*RECORDS FOR THIS TASK*.
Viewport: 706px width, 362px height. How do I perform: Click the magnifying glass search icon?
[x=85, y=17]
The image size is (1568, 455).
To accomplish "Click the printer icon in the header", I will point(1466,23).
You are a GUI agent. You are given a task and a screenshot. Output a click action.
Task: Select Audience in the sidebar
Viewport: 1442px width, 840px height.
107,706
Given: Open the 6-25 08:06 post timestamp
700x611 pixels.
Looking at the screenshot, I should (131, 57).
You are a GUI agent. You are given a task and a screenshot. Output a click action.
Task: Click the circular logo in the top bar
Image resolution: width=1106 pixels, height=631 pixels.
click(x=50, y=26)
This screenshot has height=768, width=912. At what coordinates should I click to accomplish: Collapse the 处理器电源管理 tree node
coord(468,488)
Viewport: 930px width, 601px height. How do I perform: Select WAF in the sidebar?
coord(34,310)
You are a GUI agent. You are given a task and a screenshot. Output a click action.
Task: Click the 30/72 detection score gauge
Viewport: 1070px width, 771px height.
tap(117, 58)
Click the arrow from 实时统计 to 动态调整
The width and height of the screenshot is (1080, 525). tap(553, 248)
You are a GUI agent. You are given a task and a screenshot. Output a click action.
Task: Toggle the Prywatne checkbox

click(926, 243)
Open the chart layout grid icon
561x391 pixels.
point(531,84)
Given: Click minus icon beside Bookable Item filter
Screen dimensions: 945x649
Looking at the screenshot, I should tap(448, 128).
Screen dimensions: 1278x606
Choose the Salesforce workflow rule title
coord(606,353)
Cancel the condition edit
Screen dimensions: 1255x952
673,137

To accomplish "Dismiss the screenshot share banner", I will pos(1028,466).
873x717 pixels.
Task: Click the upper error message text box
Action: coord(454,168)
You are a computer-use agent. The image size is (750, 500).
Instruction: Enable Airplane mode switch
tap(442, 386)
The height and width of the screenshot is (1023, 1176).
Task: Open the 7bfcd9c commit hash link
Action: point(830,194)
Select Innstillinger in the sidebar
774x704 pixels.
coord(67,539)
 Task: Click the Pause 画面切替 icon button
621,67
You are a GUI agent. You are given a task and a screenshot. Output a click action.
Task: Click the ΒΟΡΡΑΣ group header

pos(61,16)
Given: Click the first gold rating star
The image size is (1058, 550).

*PROBLEM STATEMENT*. Nothing but the lines from the line with "Task: Click the Pause 画面切替 icon button" to the last line of the listing above should appear; please retype them exactly, both ends included.

*TASK SOLUTION*.
 Task: Click the Pause 画面切替 icon button
621,67
You are a GUI agent. You are given a task and a screenshot. Output a click action.
Task: Click the ΒΟΡΡΑΣ group header

pos(61,16)
Given: Click the first gold rating star
The image size is (1058, 550).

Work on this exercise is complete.